> _Source_:
--- --- ---
# cleats wearing out?



## 3tyretrackterry (4 Nov 2009)

how long do cleats last on the bottom of shoes and how do you know if they are wearing out i have shimano shoes and shimano 520 pedals


----------



## Chamfus Flange (4 Nov 2009)

Just replaced a set on my commuting shoes. They were in use for nearly a year with about 2500 miles and I noticed because they were increasingly loose and more easily removed.


.


----------



## byegad (5 Nov 2009)

That seems a low mileage. I suppose you need to factor in how much walking you do on them rather than riding. My old Spuds did 3000 miles and were only replaced because I went to Crank Brothers Mallets which use a different size cleat. Crank Brothers cleats are made of brass and wear out faster than Spuds but mine have done 4500 miles and are still good.


----------



## itself (6 Nov 2009)

Typically cleats are worn out when you disengage when you don't want to. The SPD cleats do tend to hold up pretty well as they are stainless. I just switched to eggbeaters, which are very popular. I would say they are between an SPD and the Frogs. Just enough float. And Crankbrothers has a GREAT website on how to install cleats and tech support. One of the best out there.

Lisa


----------



## ianrauk (6 Nov 2009)

done over 10,000 miles with mine and they engage/disengage as good as when first fitted


----------



## GrasB (6 Nov 2009)

Depends on the SPD cleat. Cheap 'Shimano compatible' ones often wear out quickly as do the Shimano multi-release cleats (the ones designed so you can pull them out vertically under enough upward tension) but the genuine Shimano single release SPD cleats seem to out-last cycling shoes.


----------



## ianrauk (6 Nov 2009)

As per my post above...
The shoes are now on the edge of needing replaced rather then the cleats



GrasB said:


> Depends on the SPD cleat. Cheap 'Shimano compatible' ones often wear out quickly as do the Shimano multi-release cleats (the ones designed so you can pull them out vertically under enough upward tension) but the genuine Shimano single *release SPD cleats seem to out-last cycling shoes.*


----------



## numbnuts (6 Nov 2009)

I have those shimano 520 pedals and I have covered over 20,000 miles and I also go shopping wearing them, as they say so far so good


----------



## GrasB (6 Nov 2009)

ianrauk, so I'm not the only one then.

Oh yeah, you can tell when they wear out as you can basically yank them out the peddle with ease when the peddle tension is at maximum. I've never had this happen with the Shimano single release SPD cleats, generally they get thrown away with the shoe cause I can't detach the cleat (I do a fair amount of walking on my cleats). Also the attachment surfaces are on the top side of the cleat, so you can have the underside battered to hell & back but the attachment surfaces can be basically pristine.


----------



## 3tyretrackterry (7 Nov 2009)

thanks for the replies i should be ok for a few more miles yet


----------



## Auntie Helen (7 Nov 2009)

Done 12,500 miles with my cleats and they're looking fine.


----------



## arallsopp (7 Nov 2009)

Coming up that distance on mine too now. Time Atacs. Seem fine. I don't walk much on them. They're partly recessed (MTB style shoe) but whilst this protects them to some degree, it does also mean they do the odd wander to the shops at lunch.


----------



## gaz (7 Nov 2009)

I'm lucky if mine last 3 months!! but then i do use SPD-SL.


----------
--- --- ---
> _Record excerpts_:
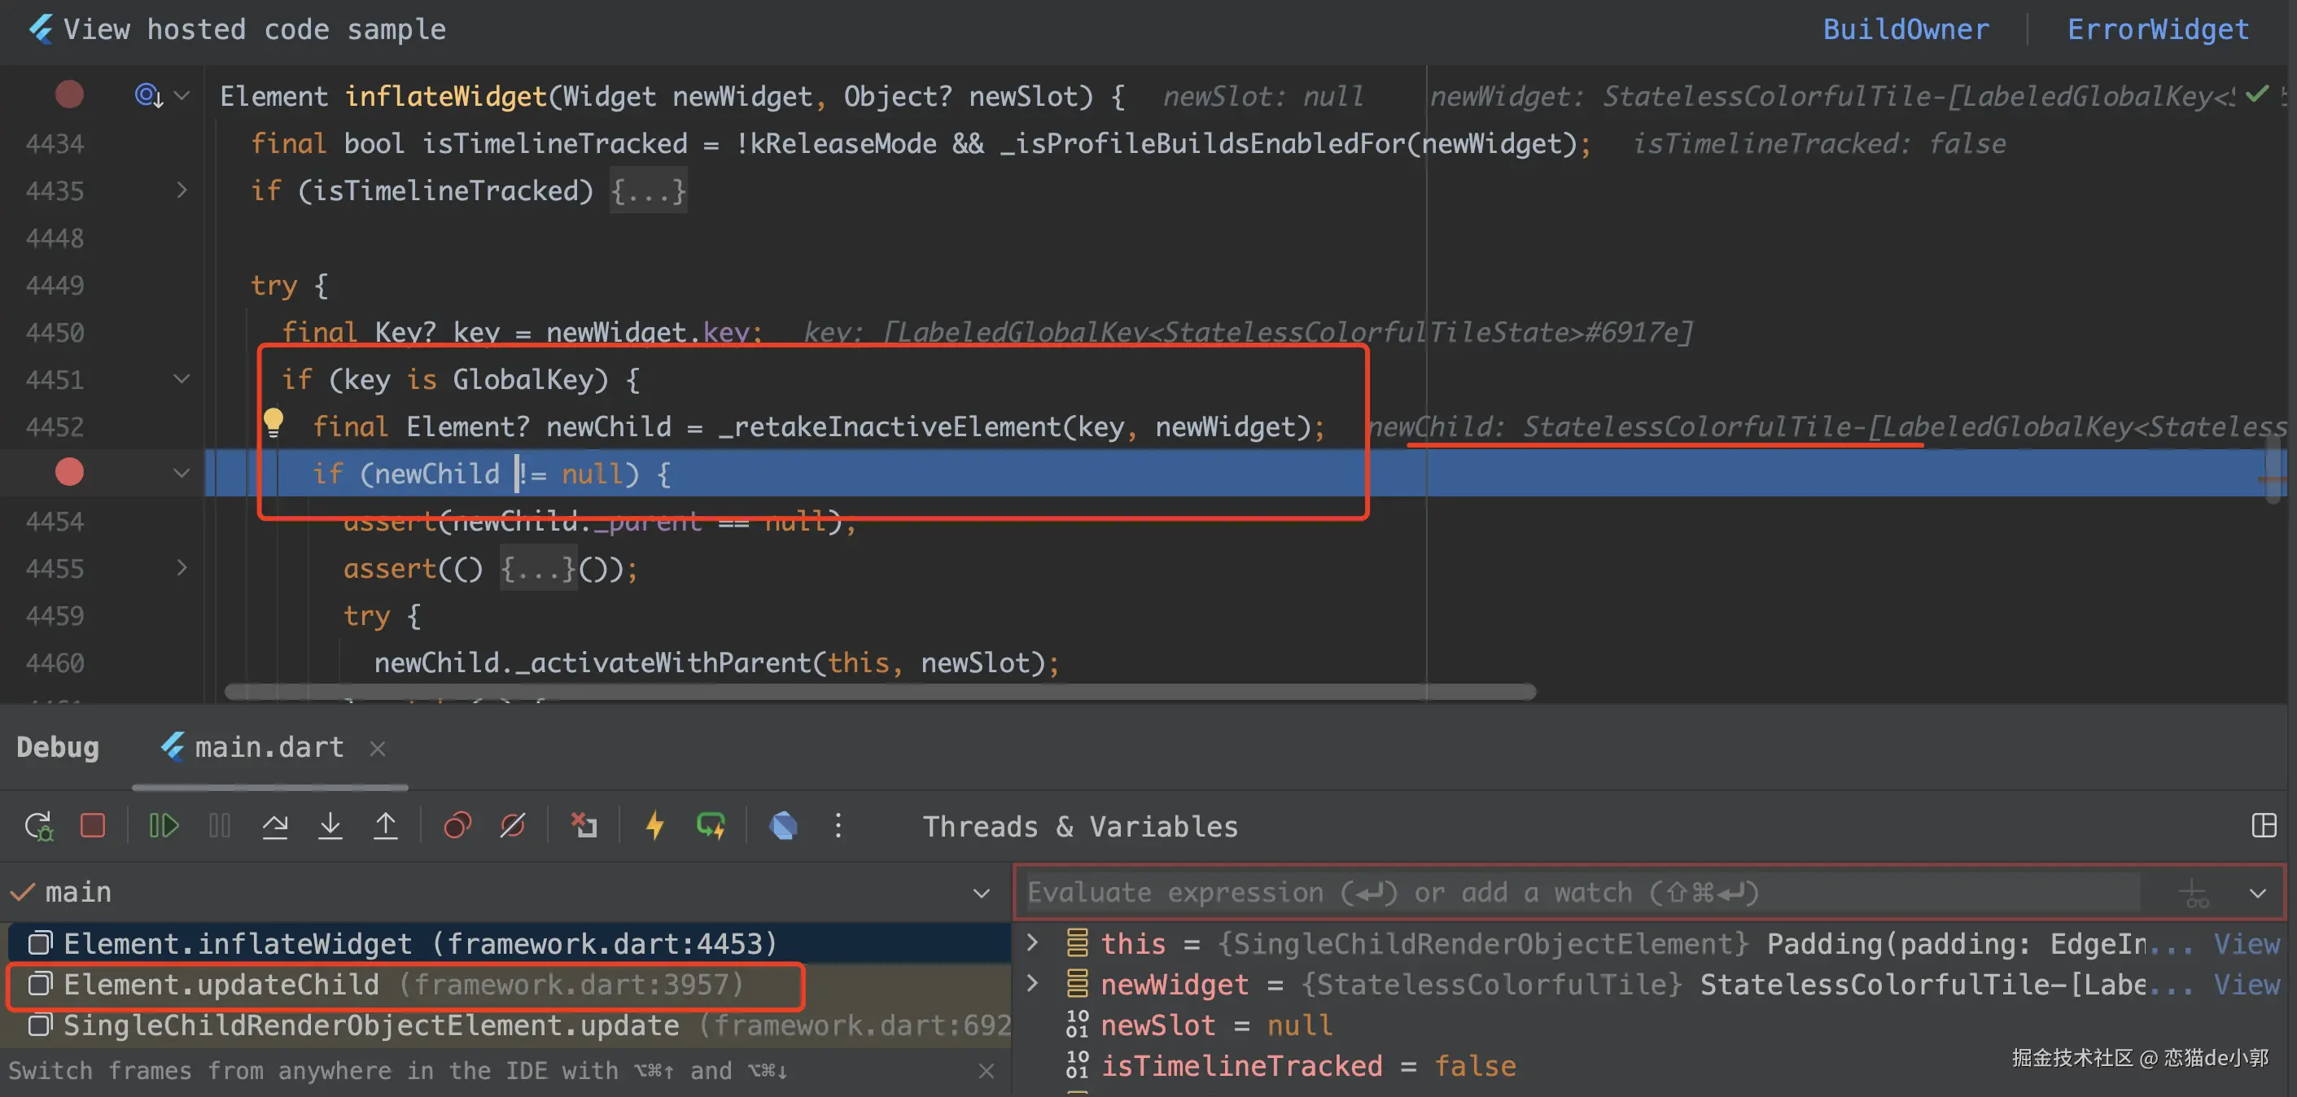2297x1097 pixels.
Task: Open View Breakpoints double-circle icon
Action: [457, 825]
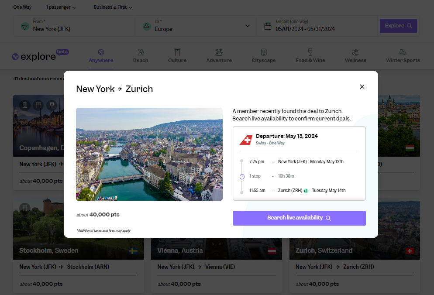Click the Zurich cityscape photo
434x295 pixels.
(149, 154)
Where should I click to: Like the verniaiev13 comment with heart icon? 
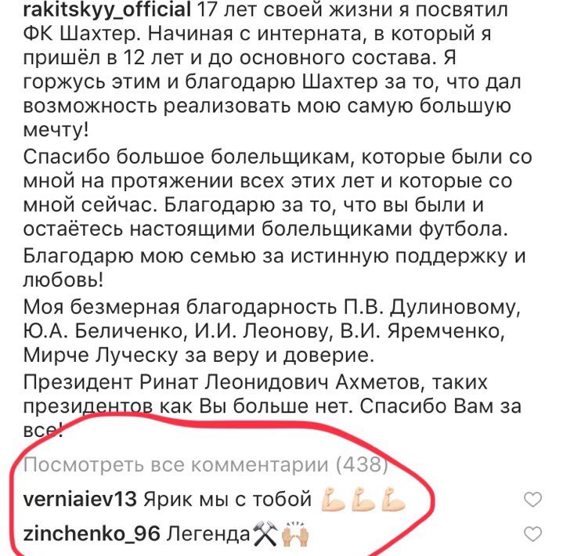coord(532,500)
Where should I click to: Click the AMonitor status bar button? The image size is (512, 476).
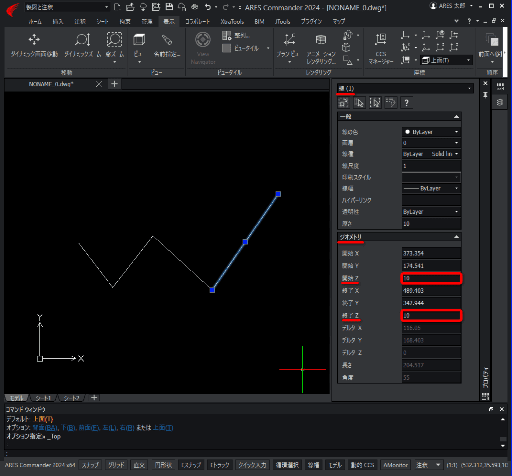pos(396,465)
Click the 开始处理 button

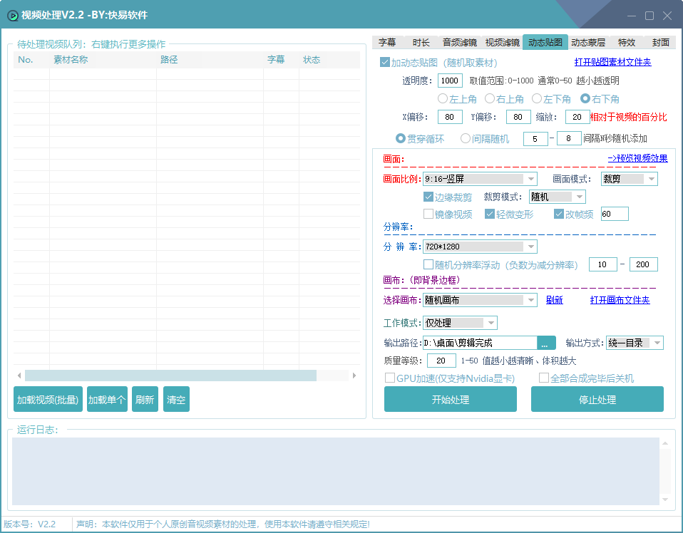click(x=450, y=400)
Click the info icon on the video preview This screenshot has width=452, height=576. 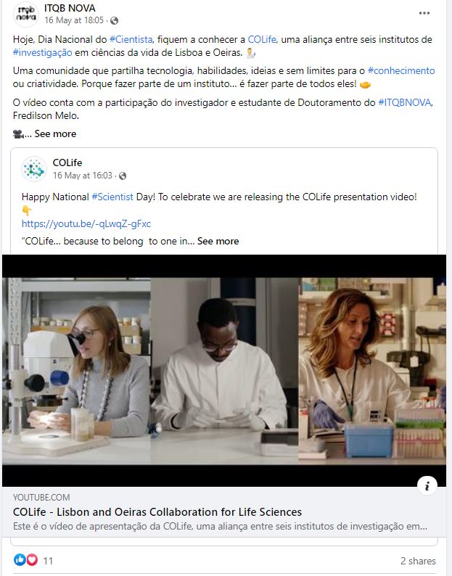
--- --- ---
> _Exercise instructions_: From the forum thread on cleats wearing out, copy the text again word for word, from "## 3tyretrackterry (7" up to and including "they're looking fine.".

> _Task solution_:
## 3tyretrackterry (7 Nov 2009)

thanks for the replies i should be ok for a few more miles yet


----------



## Auntie Helen (7 Nov 2009)

Done 12,500 miles with my cleats and they're looking fine.